## Start

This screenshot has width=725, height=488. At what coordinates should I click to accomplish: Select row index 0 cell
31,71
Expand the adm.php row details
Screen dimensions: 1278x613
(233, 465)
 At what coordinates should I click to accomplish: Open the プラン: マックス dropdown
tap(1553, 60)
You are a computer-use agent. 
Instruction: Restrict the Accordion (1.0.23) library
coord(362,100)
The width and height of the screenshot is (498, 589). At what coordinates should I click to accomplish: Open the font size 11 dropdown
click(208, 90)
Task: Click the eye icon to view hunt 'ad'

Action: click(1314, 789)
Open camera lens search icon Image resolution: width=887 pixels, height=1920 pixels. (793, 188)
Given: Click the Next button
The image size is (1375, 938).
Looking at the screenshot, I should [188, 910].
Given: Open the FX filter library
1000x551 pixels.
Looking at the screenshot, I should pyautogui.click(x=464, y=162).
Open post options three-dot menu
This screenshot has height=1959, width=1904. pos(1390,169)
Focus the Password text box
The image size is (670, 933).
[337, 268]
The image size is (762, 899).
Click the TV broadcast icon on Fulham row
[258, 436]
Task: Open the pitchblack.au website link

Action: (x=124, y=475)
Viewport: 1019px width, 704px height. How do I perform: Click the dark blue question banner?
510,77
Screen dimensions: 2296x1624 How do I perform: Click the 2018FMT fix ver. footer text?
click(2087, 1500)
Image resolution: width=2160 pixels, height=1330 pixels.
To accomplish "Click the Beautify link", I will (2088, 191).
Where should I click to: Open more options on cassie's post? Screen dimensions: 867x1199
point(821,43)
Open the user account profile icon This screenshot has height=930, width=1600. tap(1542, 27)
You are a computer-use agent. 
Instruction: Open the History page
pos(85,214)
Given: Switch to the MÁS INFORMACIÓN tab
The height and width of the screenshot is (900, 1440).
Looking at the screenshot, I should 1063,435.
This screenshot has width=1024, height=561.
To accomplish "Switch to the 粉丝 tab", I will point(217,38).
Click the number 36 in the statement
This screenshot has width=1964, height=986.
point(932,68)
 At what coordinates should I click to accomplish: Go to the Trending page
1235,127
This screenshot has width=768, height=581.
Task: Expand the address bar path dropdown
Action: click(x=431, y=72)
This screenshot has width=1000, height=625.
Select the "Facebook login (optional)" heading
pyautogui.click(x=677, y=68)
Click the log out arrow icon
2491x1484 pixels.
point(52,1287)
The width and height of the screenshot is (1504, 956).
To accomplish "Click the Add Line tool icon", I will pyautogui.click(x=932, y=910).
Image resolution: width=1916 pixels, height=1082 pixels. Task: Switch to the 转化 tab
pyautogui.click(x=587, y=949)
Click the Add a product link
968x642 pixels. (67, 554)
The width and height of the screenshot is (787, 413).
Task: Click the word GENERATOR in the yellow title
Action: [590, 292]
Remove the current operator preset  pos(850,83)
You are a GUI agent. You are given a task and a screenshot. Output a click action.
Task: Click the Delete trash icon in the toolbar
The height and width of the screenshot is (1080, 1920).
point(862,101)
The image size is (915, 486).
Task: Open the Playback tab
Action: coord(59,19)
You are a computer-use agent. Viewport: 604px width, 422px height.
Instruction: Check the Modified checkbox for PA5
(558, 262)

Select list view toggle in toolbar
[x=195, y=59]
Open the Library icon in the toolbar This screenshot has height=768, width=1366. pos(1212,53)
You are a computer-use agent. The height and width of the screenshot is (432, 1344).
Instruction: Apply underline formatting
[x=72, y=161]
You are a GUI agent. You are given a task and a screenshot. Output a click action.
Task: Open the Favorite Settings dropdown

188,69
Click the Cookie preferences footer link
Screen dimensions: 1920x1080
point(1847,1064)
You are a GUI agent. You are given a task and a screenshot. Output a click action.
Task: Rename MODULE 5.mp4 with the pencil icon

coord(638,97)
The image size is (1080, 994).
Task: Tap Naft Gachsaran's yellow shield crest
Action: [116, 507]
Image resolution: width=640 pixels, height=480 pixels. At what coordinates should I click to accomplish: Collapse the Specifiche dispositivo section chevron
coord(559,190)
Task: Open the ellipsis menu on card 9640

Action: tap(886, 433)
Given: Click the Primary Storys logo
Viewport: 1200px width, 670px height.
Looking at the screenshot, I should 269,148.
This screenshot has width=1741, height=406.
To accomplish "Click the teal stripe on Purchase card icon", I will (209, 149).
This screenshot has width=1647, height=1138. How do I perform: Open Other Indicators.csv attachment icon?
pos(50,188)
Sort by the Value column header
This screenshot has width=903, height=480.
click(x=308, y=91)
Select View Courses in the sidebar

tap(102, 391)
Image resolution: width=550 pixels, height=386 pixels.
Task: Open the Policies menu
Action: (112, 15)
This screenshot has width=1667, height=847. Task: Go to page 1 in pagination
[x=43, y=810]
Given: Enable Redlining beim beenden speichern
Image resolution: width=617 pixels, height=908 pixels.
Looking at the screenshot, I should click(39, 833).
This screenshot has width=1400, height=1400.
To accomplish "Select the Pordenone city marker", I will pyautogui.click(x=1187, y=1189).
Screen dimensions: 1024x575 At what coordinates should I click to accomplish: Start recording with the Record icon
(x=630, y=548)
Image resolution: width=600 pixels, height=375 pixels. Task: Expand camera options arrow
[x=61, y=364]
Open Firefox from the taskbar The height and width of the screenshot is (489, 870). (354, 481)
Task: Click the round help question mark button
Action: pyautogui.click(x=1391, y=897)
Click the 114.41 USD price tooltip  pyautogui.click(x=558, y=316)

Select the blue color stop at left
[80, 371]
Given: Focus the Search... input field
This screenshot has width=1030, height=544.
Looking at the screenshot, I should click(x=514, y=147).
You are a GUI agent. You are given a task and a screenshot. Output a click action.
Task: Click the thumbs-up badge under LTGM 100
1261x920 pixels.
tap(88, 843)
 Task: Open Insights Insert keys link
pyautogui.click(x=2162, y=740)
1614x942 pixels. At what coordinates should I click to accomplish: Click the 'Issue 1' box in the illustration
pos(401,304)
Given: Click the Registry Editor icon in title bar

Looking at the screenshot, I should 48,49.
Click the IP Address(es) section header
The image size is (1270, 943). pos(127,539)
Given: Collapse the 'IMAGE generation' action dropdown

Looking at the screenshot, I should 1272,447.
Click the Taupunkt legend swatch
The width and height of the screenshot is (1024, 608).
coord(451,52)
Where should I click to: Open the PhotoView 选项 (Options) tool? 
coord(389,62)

## End

## Direction
Rewrite the records from the line with "Image resolution: width=600" up to and including the line with "Looking at the screenshot, I should 48,49.", replacing "Firefox" with "Chrome" and leaving everything else unchanged.

## Exercise output
Image resolution: width=600 pixels, height=375 pixels. Task: Expand camera options arrow
[x=61, y=364]
Open Chrome from the taskbar The height and width of the screenshot is (489, 870). (354, 481)
Task: Click the round help question mark button
Action: pyautogui.click(x=1391, y=897)
Click the 114.41 USD price tooltip  pyautogui.click(x=558, y=316)

Select the blue color stop at left
[80, 371]
Given: Focus the Search... input field
This screenshot has width=1030, height=544.
Looking at the screenshot, I should click(x=514, y=147).
You are a GUI agent. You are given a task and a screenshot. Output a click action.
Task: Click the thumbs-up badge under LTGM 100
1261x920 pixels.
tap(88, 843)
 Task: Open Insights Insert keys link
pyautogui.click(x=2162, y=740)
1614x942 pixels. At what coordinates should I click to accomplish: Click the 'Issue 1' box in the illustration
pos(401,304)
Given: Click the Registry Editor icon in title bar

Looking at the screenshot, I should 48,49.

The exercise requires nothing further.